During his hunger strike, Guo has made four demands: that President Xi Jinping should undertake political reforms; the use of electric shock should be abolished in all prisons; the treatment of political prisoners should be improved; and China should ratify the International Covenant on Civil and Political Rights, which it signed in 1988.

Guo is serving a six-year sentence after a court in Guangzhou City found him guilty of “gathering crowds to disturb social order” and “picking quarrels and provoking troubles” in November 2015. He was sentenced for demonstrating in January 2013 outside the office ofSouthern Weekly, an outspoken newspaper, protesting censorship of an editorial, and organizing others to post online photos of themselves engaged in similar protests in eight other cities.
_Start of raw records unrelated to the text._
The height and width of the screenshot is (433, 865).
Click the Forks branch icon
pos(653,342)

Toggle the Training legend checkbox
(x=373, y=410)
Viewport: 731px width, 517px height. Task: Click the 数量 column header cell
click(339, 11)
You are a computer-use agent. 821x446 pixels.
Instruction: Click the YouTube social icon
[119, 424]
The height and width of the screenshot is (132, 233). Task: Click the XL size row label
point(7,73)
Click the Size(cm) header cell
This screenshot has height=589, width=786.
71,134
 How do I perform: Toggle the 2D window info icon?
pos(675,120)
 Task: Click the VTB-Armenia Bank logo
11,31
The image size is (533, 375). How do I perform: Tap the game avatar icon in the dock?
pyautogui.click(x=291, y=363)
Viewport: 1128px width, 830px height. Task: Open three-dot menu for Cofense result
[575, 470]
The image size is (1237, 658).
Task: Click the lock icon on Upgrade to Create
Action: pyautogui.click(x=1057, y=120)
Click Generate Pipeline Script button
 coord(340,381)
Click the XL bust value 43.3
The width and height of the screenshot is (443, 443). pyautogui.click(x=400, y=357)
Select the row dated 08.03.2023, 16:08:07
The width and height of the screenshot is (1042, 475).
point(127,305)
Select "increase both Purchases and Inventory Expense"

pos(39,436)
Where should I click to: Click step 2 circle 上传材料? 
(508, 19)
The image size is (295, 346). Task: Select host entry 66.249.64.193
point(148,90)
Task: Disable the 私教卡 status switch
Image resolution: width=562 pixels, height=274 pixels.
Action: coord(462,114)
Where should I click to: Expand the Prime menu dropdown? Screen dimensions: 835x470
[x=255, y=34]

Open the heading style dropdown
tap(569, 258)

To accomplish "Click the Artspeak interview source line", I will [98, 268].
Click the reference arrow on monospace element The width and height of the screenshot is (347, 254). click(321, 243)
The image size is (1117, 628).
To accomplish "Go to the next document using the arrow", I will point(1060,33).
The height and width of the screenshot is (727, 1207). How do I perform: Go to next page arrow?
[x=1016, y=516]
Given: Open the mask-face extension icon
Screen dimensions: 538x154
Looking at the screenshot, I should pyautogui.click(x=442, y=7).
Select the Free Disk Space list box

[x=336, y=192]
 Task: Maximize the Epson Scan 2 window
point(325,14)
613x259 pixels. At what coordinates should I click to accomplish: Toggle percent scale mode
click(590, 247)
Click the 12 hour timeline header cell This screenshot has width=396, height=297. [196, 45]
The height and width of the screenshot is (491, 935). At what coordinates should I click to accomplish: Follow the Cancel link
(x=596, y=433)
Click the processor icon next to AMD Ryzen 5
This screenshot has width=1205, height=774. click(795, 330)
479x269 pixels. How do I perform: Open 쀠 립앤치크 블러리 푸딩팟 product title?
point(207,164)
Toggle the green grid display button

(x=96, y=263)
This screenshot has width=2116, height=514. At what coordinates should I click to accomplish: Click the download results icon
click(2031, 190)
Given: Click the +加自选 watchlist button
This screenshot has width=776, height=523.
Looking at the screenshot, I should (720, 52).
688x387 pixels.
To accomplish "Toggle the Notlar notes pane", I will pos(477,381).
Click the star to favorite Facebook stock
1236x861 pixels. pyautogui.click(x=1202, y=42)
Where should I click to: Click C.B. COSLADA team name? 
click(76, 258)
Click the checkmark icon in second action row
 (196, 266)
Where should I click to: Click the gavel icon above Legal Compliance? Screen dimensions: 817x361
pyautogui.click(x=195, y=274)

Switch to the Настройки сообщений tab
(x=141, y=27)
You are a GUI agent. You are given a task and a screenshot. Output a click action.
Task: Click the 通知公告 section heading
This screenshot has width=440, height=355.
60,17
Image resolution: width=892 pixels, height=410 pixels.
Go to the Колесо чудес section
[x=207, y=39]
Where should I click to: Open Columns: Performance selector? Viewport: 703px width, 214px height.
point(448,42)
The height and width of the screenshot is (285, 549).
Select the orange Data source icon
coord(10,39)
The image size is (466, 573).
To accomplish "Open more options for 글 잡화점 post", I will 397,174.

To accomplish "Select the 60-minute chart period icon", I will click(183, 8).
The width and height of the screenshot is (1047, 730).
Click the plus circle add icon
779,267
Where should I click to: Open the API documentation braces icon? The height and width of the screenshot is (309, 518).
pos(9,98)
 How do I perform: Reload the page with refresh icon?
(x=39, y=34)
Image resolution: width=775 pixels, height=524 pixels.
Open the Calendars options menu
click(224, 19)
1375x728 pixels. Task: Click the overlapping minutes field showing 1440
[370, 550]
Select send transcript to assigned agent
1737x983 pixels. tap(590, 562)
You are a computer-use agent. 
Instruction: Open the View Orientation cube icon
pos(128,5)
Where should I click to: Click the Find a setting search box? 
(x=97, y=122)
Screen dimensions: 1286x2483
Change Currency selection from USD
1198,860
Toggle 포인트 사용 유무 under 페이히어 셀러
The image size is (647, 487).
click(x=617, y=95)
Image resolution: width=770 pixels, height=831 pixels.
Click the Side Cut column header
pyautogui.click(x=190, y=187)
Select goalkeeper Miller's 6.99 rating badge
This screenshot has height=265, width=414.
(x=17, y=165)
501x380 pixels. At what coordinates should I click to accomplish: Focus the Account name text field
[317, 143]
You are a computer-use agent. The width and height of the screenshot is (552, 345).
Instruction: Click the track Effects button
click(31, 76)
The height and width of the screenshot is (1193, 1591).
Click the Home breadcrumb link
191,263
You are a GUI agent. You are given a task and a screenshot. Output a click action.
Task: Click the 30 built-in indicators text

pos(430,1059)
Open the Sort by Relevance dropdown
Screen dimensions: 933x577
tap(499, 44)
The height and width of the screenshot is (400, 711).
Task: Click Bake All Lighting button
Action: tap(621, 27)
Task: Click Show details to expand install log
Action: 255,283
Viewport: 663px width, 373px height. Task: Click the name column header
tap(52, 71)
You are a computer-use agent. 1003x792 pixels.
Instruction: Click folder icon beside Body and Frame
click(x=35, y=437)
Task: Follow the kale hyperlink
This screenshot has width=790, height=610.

Guo began his activism in 2005, when he acted as a legal advisor to Beijing lawyer Gao Zhisheng. Guo is best known for his central role defending the rights of villagers in Taishi Village, a landmark case in the “weiquan” (“rights defense”) movement in China. Guo was previously imprisoned from 2006 until 2011, during which he was repeatedly tortured, including with electric shock. Guo is one of China’s most influential rights activists together with lawyers Gao Zhisheng, Chen Guangcheng, Teng Biao, and Xu Zhiyong.

Human Rights Watch called on Chinese authorities to end all torture and ill-treatment of prisoners and detainees, including denial of medical treatment; to accept an independent, international investigation – with the participation of forensic and human rights experts from the United Nations Office of the High Commissioner for Human Rights – into the ill-treatment and deaths of detained activists, including Cao Shunli and Tenzin Delek Rinpoche; and permit a visit by the UN Special Rapporteur on Torture.

Foreign diplomats from all countries with bilateral human rights dialogues with China, or those that signed the March 2016 statement criticizing China’s human rights record at the UN Human Rights Council, should request visits to see Guo at Yangchun Prison. If such requests are denied or receive no response, they should go to the prison and personally request access to Guo and to meet with prison officials to express concerns about his case.

“Guo should never have been imprisoned in the first place, and his cruel treatment since sends a chilling message about human rights in China today,” Richardson said. “Respecting Guo’s rights could help begin to repair the damage done.”